Происхождение пацанских культурных кодов




 

Как уже отмечалось, представления пацанов о нормативном мужском поведении во многом определяют их поведение в уличном контексте. Требования демонстрации силы характера, готовности постоять за себя, верности слову – все это связанно с культом гегемонной маскулинности, пронизывающим все общество, а не только данную субкультуру. Вместе с тем эти нормы особенно актуализируются именно в пацанской среде. С чем это связано?
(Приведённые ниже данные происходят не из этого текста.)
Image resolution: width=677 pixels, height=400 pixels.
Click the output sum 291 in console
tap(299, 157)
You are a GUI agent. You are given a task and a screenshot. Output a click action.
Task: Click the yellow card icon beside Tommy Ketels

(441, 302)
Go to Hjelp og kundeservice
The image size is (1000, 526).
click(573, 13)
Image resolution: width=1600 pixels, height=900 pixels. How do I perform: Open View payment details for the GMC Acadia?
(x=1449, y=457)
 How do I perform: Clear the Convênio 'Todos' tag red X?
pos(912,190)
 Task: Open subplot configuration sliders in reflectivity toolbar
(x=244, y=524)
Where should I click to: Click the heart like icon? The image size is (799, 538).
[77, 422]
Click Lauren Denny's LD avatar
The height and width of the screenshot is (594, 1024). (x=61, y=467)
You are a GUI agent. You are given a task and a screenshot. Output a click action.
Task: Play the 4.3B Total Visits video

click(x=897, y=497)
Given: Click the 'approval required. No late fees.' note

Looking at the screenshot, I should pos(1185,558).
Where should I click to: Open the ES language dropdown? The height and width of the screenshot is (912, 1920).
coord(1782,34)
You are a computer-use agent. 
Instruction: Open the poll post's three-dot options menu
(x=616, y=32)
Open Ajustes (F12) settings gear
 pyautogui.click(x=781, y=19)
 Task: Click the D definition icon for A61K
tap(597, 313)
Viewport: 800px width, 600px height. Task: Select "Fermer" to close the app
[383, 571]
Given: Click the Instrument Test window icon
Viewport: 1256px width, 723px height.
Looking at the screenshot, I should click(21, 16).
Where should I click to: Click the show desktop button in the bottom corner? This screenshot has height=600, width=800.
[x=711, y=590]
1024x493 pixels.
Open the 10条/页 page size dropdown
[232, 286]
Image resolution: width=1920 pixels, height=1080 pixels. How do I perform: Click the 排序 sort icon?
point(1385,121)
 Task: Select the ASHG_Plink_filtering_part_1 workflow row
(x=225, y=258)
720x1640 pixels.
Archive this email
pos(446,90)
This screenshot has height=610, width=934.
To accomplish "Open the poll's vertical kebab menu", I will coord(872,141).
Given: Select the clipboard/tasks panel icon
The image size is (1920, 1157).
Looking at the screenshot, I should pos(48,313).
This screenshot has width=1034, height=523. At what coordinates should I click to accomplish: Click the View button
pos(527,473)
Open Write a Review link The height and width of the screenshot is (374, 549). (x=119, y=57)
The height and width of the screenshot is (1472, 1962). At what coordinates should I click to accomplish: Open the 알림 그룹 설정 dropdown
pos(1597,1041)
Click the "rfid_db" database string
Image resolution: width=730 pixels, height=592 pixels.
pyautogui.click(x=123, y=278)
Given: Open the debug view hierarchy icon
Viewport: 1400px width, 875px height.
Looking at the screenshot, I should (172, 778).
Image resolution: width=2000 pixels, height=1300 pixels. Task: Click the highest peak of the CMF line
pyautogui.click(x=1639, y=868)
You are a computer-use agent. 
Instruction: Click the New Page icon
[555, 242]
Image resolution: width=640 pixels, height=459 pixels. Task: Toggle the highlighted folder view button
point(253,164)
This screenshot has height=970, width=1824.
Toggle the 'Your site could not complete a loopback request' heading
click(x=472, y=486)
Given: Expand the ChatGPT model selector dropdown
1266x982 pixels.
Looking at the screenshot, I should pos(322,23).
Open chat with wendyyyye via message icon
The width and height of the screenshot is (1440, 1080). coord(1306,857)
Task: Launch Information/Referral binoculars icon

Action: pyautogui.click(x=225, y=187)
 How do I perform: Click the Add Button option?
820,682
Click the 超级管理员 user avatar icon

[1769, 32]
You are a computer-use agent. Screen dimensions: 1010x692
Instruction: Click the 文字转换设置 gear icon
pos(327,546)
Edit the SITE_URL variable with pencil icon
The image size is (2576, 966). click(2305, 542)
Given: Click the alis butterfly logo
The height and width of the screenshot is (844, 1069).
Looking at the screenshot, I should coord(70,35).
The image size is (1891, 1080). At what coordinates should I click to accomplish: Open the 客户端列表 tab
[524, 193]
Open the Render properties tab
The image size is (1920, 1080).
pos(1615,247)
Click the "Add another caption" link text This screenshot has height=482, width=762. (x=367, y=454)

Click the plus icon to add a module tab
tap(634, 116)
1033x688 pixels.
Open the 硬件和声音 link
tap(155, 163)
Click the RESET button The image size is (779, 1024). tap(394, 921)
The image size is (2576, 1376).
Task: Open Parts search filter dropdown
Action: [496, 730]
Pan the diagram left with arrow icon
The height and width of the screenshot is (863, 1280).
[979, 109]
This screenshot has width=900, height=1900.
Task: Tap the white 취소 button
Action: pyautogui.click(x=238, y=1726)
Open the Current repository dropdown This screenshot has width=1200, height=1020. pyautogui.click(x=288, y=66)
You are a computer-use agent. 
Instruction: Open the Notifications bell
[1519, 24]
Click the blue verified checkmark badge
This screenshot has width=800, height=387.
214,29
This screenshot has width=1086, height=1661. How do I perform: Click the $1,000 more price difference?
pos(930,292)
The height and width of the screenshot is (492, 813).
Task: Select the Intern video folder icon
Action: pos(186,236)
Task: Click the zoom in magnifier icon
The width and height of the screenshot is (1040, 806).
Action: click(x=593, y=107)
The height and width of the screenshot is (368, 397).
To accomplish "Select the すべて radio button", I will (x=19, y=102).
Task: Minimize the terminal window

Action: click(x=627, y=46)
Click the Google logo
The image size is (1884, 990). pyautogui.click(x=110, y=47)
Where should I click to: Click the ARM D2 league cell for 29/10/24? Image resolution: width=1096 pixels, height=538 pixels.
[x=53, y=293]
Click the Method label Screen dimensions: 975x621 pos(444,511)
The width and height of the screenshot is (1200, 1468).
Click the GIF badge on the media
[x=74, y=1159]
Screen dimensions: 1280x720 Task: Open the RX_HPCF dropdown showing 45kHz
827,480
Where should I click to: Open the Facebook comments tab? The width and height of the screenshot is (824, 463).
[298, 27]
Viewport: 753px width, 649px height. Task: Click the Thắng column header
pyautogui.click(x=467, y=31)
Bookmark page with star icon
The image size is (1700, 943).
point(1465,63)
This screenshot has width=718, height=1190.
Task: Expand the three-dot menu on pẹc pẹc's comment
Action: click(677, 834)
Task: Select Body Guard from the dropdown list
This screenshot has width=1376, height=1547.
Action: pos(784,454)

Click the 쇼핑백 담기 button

Известный английский исследователь субкультур Дэвид Даунс предлагал рассматривать субкультуры как совместно выработанные ответы на коллективные проблемы[13][13]. В пацанской субкультуре такой общей проблемой представляется отчуждение молодежи от мира школы, а зачастую и от мира семьи (особенно в неполных семьях, там, где воспитание осуществляется матерью, или в семьях, где существует насилие над детьми). Попадая на улицу, они компенсируют свое отчуждение и конструируют себя в качестве хозяев территории. Поведение мальчиков и подростков, основанное на представлениях об активной, агрессивной маскулинности, которые отвергает школа и которое подавляется в семье, может беспрепятственно осуществляться в уличной среде. Коллективные практики доминирования требуют построения особых принципов регулирования жизни группы, взаимопомощи, верности своим друзьям.

Существует ряд культурных кодов, традиций перформативного и ритуализированного насилия, к которым прибегают пацаны, чтобы построить свою мужскую идентичность и организовать жизнь на улице. Многие нормы и ритуалы, регулирующие насилие, такие, например, как коллективные битвы и «стрелки» берут свои истоки в традициях деревенских драк. Эти традиции изучались российскими этнографами в девятнадцатом-двадцатом веках. Группы, или как их иногда называли, партии молодежи с одной улицы или из одной деревни боролись с представителями других улиц и деревень на праздниках, свадьбах, или просто в ежедневной реальности. Как считает Т.Б. Щепанская[14][14], деревенские драки подтверждали легитимность насилия как инструмента защиты прокреативной сферы, охраны безопасности женщин и детей. Через драки, молодым людям добрачного возраста передавались нормы осуществления насилия и право быть его агентами.

Урбанизация не до конца подавила ритуалы и нормы молодежного насилия. Интересно отметить, что насильственные уличные практики подростков особенно часто отмечались в периферийных городских районах, где селились недавние выходцы из деревни, и где деревенские обычаи оставались частью коллективного социального знания. Носителями знаний о насилии являлись родители, старшие братья, соседи, те, кто сами принимал участие в групповых схватках. Эти знания могут передаваться как в качестве прямых инструкции («будь мужиком», «умей постоять за себя», «главное ударить первым»), рассказы об обычаях и традициях, так и через общую культуру отношений, требующую агрессивного самоутверждения).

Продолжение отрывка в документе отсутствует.